Jaber argued that where he puts in his coffeehouses he increases business to that area of town.

“We conduct our business in the community where we become a community, like going to grandma’s house,” he said.

The storefront at 549 Castro Street had been home to a gay-owned shoe store and was most recently leased by Assemblyman David Chiu (D-San Francisco) to serve as his campaign headquarters.

According to the planning staff report, Philz is restricted to having only 15 seats in the 3,634 square foot storefront. It is proposed to be open from 6 a.m. to 8:30 p.m. Monday through Friday and 7 a.m. to 8 p.m. on Saturdays and Sundays.

As noted in a story in today’s Bay Area Reporter, Philz’s relocation plans brought to the forefront a debate over what types of retail people would like to see in the Castro business district, as complaints have grown over the increasing number of coffeehouses and financial institutions moving into the area.

It faced some opposition from operators of nearby coffeehouses. The owners of Spikes on 19th Street spoke out against Philz during the hearing.
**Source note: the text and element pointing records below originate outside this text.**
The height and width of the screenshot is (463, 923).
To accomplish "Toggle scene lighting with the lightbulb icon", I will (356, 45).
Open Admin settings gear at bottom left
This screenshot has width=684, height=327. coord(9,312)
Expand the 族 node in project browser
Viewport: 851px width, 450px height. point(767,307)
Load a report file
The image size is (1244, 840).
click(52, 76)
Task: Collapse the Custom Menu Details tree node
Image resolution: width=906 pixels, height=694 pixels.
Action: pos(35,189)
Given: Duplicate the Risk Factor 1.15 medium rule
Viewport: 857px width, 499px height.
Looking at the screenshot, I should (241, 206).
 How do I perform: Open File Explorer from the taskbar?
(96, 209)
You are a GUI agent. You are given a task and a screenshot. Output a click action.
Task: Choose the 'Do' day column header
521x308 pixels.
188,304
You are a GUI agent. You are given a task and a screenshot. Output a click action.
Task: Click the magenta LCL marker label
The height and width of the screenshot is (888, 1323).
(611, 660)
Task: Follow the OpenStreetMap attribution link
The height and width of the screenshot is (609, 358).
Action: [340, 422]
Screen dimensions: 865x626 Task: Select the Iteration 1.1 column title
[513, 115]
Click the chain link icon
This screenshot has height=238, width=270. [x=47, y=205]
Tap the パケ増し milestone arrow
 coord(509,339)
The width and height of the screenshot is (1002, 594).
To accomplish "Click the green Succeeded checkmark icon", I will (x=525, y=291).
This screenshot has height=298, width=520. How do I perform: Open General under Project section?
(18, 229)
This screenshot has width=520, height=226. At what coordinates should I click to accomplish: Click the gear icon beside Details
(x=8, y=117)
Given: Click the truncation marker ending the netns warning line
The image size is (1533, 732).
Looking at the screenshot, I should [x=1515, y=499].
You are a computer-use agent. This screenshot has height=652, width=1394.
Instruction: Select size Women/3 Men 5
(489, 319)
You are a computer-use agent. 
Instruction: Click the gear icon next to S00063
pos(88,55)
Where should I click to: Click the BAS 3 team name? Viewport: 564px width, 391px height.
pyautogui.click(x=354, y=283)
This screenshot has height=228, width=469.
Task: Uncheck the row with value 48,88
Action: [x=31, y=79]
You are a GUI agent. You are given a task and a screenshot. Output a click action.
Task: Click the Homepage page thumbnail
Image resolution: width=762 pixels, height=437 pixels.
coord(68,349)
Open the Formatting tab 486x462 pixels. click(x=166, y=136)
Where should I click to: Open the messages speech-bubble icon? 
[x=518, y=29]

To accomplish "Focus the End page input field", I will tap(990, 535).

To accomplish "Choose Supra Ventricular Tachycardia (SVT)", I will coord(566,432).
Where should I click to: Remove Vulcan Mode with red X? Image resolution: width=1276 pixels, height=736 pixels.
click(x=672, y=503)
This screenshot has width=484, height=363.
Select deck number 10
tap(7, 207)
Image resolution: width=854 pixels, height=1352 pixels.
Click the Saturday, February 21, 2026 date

“This is a very saturated market. There are a lot of cafes and a lot of new cafes have come out in recent years,” said Austin Miller, a barrista at Spikes, which has been open since 1990 in a space that has been a coffeehouse since the 1970s.

Longtime Castro business owner and leader Patrick Batt, who co-owns Eureka Cafe on the 400 block of Castro Street, also opposed Philz because of its transforming a traditional retail space into what the city planning code calls a limited restaurant.

“I am opposed to the change of use not because it is Philz. Philz has been a success story; I think we can all agree with that,” Batt said during the hearing, stressing Philz could pursue a different space in the area. “I have an issue with the continued bleeding of retail spaces in the Castro NCD to both formula retail and limited restaurant.”

Gay planning commissioner Dennis Richards, who lives nearby in the Duboce Triangle, did question how many cafes are needed in the Castro.

“I am concerned about the proliferation of coffeeshops in the Castro,” he said, though he added that he would support Philz moving to the new site.

Other commissioners also expressed support for Philz’ relocation plan, and the oversight panel unanimously voted 7-0 in favor of the move.